NICOLO AMATO CONTRO MARTELLI

Nicolò Amato era il direttore delle carceri mentre si scriveva la pagina più nera della prima Repubblica: dalle stragi del biennio ’92-’93 alla trattativa tra Stato e mafia, quando il carcere duro per i boss divenne merce di scambio. L’ex capo del DAP racconta la sua verità e fa riemergere ricordi a lungo sopiti, sostanziati da documenti destinati a mettere in imbarazzo alcuni tra i più importanti protagonisti del tempo, come gli ex ministri Martelli, Conso e Mancino.

AMATO E LE SUE VERITA’

Le sue parole ai microfoni di Walter Molino per Servizio Pubblico, programma di Michele Santoro: “Ero convinto che il punto nodale fosse il passaggio dal decreto dal ministro alla legge dello stato. Proponevo di sostituire l’articolo 41 bis dell’ordinamento penitenziario con una norma che rendesse obbligatorio il controllo audio e la registrazione dei colloqui dei detenuti per impedire concretamente le comunicazioni dei mafiosi con l’esterno; nessuno mi rispose.

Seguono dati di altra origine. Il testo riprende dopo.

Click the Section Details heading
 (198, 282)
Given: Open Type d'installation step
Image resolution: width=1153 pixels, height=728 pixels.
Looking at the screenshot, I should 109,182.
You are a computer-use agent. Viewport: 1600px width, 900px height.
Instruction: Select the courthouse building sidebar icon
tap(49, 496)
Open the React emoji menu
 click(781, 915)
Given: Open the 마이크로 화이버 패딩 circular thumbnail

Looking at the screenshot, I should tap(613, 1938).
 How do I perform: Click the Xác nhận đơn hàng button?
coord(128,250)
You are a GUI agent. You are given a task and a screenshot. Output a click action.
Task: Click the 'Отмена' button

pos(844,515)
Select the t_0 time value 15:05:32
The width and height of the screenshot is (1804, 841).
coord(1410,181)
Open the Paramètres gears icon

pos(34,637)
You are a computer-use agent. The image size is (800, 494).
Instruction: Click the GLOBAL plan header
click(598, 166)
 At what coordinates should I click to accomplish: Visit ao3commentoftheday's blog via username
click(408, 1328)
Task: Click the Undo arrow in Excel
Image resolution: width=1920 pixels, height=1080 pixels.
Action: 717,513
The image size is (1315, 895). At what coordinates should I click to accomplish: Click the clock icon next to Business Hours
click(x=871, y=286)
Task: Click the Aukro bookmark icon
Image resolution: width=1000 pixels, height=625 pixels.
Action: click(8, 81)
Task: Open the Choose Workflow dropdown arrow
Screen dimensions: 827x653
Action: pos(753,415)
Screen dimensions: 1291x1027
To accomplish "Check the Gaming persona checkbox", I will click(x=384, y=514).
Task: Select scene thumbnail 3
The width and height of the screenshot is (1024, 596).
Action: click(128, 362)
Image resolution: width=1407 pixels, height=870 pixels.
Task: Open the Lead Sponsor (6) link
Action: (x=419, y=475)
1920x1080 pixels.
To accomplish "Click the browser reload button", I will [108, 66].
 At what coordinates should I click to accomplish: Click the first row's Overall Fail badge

Martelli? Il 3 luglio 1992 gli scrivo una lettera in cui cito 121 carceri o sezioni di carceri nelle quali destinare i circa 5300 detenuti di mafia che erano al tempo presenti nella popolazione carceraria. Contestualmente gli chiedo l’emanazione di un decreto per dare il 41 bis questi mafiosi. Martelli non mi risponde ma invia la mia proposta a un ufficio legislativo e chiede un parere. Vennero espresse delle riserve e quella proposta rimase nel limbo dell’indifferenza”.